SOURCE >>
* Begin *

My Ford Taurus is no DeLorean, but it’s still a time machine. From the 2002 model year, it transports me to a simpler era, when the driver’s skill and attention span counted for more than fancy digital gadgets.
Anyway, that’s what I tell myself as I gaze with envy at newer vehicles with collision-avoidance sensors, blind-spot monitors, and backup cameras.
The stuff is called ADAS, for Advanced Driver Assistance Systems, and they are now standard issue on millions of new cars.
But the average car in the United States is nearly 12 years old, so there are millions of vehicles on the road without ADAS. For a few hundred to a few thousand bucks, though, most cars can be retrofitted with the latest ADAS devices. It’s become a billion-dollar business in the United States, says the Specialty Equipment Market Association.
At Sound In Motion, an aftermarket shop in Allston that specializes in high-end car audio, safety devices are now about 25 percent of its business.
“We’re never going to sell like iPhones,” said owner Derek Kenney, partly because few people realize they can upgrade an older car. “That’s the biggest problem our industry has.”

* End *

DIRECTIONS >>
**A)** Print the passage of the article on retrofitting older cars with driver-assistance technology, everything from "But the average" down to "of its business.".
**B)** Name every driver-assistance feature that the article on retrofitting older cars mentions seeing on newer vehicles.
**C)** Go on with the article on retrofitting older cars with driver-assistance technology, picking up after its final sentence.
The entries placed after this point bear no relation to the article on retrofitting older cars.

Some records:
* Begin *

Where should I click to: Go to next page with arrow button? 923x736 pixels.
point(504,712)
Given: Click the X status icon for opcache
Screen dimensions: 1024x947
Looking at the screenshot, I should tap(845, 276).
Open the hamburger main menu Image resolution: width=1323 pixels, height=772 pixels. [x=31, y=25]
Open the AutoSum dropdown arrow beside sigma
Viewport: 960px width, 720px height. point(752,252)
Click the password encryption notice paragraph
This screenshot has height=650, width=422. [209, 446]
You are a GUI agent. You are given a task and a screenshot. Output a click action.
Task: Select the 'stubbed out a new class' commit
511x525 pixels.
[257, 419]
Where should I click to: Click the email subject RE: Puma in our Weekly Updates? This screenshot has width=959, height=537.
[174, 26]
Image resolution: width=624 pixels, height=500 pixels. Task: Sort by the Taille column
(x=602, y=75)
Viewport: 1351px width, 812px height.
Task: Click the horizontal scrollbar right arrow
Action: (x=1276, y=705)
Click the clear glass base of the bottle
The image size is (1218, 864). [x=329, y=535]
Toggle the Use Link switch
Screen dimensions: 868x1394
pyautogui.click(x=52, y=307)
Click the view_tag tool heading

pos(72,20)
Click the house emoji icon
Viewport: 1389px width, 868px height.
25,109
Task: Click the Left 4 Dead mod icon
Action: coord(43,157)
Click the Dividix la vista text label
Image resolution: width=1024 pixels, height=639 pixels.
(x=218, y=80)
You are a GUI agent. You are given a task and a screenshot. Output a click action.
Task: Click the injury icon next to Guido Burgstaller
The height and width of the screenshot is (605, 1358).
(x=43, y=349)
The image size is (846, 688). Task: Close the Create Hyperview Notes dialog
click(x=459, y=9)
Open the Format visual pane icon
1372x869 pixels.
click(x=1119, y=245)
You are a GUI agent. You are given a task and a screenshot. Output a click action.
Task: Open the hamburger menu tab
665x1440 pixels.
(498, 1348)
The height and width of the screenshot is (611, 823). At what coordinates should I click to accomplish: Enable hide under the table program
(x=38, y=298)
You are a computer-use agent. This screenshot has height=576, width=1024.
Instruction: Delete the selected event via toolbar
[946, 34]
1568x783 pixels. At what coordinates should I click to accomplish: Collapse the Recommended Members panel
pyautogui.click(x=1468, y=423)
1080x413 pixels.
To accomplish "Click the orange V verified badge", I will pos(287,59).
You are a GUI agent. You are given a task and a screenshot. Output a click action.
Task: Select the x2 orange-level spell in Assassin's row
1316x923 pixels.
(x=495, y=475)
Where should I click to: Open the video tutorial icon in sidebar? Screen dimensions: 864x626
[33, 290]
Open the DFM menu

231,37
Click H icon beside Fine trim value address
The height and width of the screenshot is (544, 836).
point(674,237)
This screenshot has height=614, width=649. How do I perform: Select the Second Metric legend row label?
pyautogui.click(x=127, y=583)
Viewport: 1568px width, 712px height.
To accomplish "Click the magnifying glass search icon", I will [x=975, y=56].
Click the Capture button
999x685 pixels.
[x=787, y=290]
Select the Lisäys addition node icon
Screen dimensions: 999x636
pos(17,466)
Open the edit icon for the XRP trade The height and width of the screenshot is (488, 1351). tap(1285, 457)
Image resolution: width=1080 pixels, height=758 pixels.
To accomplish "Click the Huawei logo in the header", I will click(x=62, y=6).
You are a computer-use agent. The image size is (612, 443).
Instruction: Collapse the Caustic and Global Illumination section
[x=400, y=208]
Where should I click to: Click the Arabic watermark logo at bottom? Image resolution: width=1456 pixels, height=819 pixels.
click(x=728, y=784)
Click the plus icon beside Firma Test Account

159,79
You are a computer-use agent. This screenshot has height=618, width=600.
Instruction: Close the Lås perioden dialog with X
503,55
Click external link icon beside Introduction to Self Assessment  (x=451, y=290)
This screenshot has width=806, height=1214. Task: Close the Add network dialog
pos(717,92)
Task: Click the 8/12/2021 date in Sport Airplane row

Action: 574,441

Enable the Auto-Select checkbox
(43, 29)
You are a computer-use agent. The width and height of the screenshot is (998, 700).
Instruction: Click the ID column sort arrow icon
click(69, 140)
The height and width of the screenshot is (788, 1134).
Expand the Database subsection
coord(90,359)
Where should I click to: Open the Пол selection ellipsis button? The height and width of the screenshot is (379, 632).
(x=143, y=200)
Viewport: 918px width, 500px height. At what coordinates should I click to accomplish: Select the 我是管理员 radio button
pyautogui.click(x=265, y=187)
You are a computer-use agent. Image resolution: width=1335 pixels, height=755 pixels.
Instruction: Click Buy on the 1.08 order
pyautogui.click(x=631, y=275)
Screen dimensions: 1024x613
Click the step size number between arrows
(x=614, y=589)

* End *

ANSWERS >>
**A)**
But the average car in the United States is nearly 12 years old, so there are millions of vehicles on the road without ADAS. For a few hundred to a few thousand bucks, though, most cars can be retrofitted with the latest ADAS devices. It’s become a billion-dollar business in the United States, says the Specialty Equipment Market Association.
At Sound In Motion, an aftermarket shop in Allston that specializes in high-end car audio, safety devices are now about 25 percent of its business.

**B)** collision-avoidance sensors, blind-spot monitors, backup cameras

**C)**
Still, the shop is busy. When I dropped by, technicians were installing a blind-spot monitor on a 2017 Audi Q5. The owner could have gotten this option from the dealer, but only as part of a $7,000 options package that included stuff she didn’t want. Sound In Motion did just the blind-spot monitor, for $1,500.
Parked at the curb was a 2008 Ford F-350, a massive crew cab pickup owned by Paul Lashua, an insurance adjuster from Andover and a Sound In Motion regular. He’s had them install a Mobileye collision-avoidance system, which uses a camera and data from the car’s internal computer to monitor the distance to cars up ahead, and detect pedestrians stepping in front of the vehicle. An alarm warns the driver to hit the brakes. A Mobileye system runs about $2,000.
The 70-year-old Vietnam vet is an unabashed gearhead. A descendant of Blackfeet and Penobscot Indians, Lashua makes regular trips to a reservation in Montana, where he sponsors children. So he spent another $3,500 for a military-grade FLIR night-vision system that uses infrared sensors to detect nearby people, animals, and objects. When it’s switched on, pedestrians along the street glow white from their body heat. But FLIR is even more valuable for lighting up deer and other wildlife on pitch-black rural roads.
“This is not to be confused with the one that plugs into your iPhone,” Kenney said of the FLIR system. “This is military grade. They ask for a background check for you to buy it.”
Sound In Motion was also installing a 360-degree camera setup in a 2014 Ford delivery van. Wide-angle cameras go on the front and rear of the vehicle and on each side mirror. The images are stitched together with software and displayed on a dashboard-mounted screen. The resulting video image is like looking down from above the vehicle and seeing everything within 10 feet, on every side. It’s a big help when parking or pulling away from the curb. Adding it costs about $2,500.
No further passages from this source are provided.